Roberto - At this stage we would be ready for a 3D master generation of the designed kit. However, because this is a process that can take from 1 to several long days - depending on the level of detail, complexity and number of parts to master - we will decide if to go straight into master generation or prototyping. Prototyping involves a much softer type of material - usually machine-ready foam - which allows for rapid generation of 3d shapes. We use a 3D milling machine for generating masters ( original parts ) and can be very time consuming setting up the various projects.
Once the originals are generated, cleaned and tested for a perfect fit we will proceed to the moulding stage: this can also be a challenging stage especially for those pieces which have more irregular or odd profiles. The resin has to be able to freely flow through all the feeding channels pushing out the air without trapping any undesired 'ugly' air-bubble! Then, once the mould/s are ready, we finally test them out: here we get the chance to finally see if all the thoughts, work and efforts used during the design stages have paid off!...
WarGameGuru - I for one am impressed by what I saw. Your stuff was a lot cleaner
than what I've seen, from say ForgeWorld. As a small company, how do you manage to create resin terrain that's not riddled with flash, bubbles, and is just cleaner to work with out of package than some of the stuff from the larger companies out there? Do you end up throwing a lot of pieces away?
Roberto - It's rare we get a piece which needs throwing away. I think if you care about what you do, and especially about your customers you'll find that it's not that hard to manufacture clean 'straight' pieces for your kits. All our casts are checked and then packed, no matter how much work we have to go through: we much prefer receiving an appreciative email from a happy customer rather than a complaint because of the struggle to try and put the two pieces together.

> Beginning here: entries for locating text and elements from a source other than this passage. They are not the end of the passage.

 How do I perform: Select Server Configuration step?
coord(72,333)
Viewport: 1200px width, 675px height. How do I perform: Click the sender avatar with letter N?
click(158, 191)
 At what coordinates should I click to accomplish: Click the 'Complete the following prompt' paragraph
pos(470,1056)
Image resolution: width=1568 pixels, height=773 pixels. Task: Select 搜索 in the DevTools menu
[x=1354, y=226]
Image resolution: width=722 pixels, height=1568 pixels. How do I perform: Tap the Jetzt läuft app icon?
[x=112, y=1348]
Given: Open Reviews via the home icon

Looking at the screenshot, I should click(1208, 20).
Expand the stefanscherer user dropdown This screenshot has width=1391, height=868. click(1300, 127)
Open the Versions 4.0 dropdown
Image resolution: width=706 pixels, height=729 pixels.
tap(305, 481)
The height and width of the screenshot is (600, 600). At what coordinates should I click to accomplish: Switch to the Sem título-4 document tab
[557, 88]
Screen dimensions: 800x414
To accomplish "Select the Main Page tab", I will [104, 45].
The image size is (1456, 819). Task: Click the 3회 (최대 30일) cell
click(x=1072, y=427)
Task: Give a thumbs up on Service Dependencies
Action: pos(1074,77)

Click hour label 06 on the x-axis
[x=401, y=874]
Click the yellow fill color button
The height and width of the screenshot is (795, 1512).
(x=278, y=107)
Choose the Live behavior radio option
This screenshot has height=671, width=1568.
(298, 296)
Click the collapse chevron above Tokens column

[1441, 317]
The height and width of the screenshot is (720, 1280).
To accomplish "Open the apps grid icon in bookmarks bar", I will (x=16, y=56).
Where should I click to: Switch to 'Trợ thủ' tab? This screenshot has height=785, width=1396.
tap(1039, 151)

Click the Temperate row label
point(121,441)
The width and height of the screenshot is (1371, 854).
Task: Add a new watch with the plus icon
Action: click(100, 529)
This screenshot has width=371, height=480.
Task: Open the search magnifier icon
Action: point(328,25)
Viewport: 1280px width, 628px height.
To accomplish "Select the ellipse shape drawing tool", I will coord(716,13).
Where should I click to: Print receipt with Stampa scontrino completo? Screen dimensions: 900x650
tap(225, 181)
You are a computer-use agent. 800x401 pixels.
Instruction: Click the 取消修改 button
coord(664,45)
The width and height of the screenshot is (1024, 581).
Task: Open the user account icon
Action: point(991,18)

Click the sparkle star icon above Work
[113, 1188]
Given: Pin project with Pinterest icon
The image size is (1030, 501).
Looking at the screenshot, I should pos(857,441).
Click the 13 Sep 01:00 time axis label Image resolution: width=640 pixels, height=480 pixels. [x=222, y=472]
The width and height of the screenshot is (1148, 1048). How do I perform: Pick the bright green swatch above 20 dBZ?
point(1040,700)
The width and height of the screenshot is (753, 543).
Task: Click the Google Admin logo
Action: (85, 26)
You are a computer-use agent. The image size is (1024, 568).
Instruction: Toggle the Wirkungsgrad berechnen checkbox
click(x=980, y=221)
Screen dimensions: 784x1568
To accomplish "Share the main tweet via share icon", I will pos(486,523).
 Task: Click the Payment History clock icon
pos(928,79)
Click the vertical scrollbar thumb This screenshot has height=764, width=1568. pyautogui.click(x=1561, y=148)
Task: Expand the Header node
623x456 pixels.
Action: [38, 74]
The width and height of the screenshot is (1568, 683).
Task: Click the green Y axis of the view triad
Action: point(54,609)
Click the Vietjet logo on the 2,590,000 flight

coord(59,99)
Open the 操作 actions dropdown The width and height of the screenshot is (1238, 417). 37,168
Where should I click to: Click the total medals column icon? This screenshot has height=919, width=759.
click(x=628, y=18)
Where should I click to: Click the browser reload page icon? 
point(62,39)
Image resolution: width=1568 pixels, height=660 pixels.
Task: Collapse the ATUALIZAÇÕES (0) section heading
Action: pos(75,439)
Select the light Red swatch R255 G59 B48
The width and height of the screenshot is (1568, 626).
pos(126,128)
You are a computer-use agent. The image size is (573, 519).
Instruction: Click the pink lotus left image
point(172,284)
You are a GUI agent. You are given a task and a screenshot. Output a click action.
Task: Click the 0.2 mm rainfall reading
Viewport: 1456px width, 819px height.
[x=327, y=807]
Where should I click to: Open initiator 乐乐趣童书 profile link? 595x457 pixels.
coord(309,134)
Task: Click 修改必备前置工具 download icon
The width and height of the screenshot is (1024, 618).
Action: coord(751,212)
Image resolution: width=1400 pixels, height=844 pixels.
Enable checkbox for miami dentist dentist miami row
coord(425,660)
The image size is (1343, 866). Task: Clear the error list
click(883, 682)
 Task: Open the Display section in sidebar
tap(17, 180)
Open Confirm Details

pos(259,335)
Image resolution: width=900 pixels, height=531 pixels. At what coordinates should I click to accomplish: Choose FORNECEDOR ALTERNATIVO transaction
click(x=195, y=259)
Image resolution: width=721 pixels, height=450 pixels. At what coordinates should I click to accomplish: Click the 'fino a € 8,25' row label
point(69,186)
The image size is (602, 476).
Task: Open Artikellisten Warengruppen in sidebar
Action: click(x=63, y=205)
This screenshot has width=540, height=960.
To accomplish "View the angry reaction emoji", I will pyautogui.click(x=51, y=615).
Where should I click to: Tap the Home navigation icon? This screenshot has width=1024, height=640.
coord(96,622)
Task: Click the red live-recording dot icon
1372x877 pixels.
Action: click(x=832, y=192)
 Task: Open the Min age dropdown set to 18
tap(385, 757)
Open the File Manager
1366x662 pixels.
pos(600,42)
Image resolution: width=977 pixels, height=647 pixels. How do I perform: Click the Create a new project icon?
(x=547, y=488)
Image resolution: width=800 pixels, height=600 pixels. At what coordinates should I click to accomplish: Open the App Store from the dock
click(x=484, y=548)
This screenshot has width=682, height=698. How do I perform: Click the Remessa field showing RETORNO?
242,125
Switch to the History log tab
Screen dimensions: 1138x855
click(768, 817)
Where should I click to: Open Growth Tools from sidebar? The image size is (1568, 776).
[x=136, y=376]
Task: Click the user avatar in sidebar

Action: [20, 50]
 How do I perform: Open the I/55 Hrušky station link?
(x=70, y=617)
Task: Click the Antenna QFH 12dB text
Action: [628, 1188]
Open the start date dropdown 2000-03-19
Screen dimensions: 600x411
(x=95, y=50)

WarGameGuru - Do you have any plans to create anything other than sci-fi pieces,
maybe 15mm WWII, or some sci-fi space terrain later on down the line?
Roberto - Don't think so. Not at the moment anyway.
WarGameGuru - Is there any chance we'll ever see any vehicles, or actual figures
from Quantum Gothic, or are you solely sticking with the terrain/scenery market?
Roberto - Definitely! We have already approved and scheduled the development of some serious looking vehicles which - at least one of them - should hit the news before the end of the year. As for the Quantum Gothic figures: yes, we have plans and most importantly numerous sketches ready to be pushed to the next stage.
WarGameGuru - Are there any plans to get US distribution, and to branch out into other countries as well?
Roberto - At the moment we sell and ship out to all countries mainly through direct sales. We have a handful of shops which stock our products while we constantly receive numerous enquires from new shops. As for a distribution deal: we have come across a couple of proposals in the past but we are still waiting - not looking - for the real deal. We're doing well so far, so we're under no pressure to make one at the earliest. We'll see.
WarGameGuru - What are the long term goals at this point for Quantum Gothic?
Roberto - To develop and publish our very own Quantum Gothic game system. We have already a few drafts complemented by tons of sketches, and innovative game concepts. However, this is a long term project and commitment, and it will be some time before we'll mention it again.
WarGameGuru - Is there anything else you'd like to share with us that maybe we
didn't touch upon?
Roberto - The main idea behind the Quantum Gothic scenery range is to produce modular kits, which can be every time arranged so to create a new scenery every new game. We like to design, and produce dynamic structures instead of the usual glue-and-forget type of kits. We like the idea of a returning customer, because he/she needs more cool 'modules', rather than simply more kits because the ones already glued cannot be used in certain game scenarios.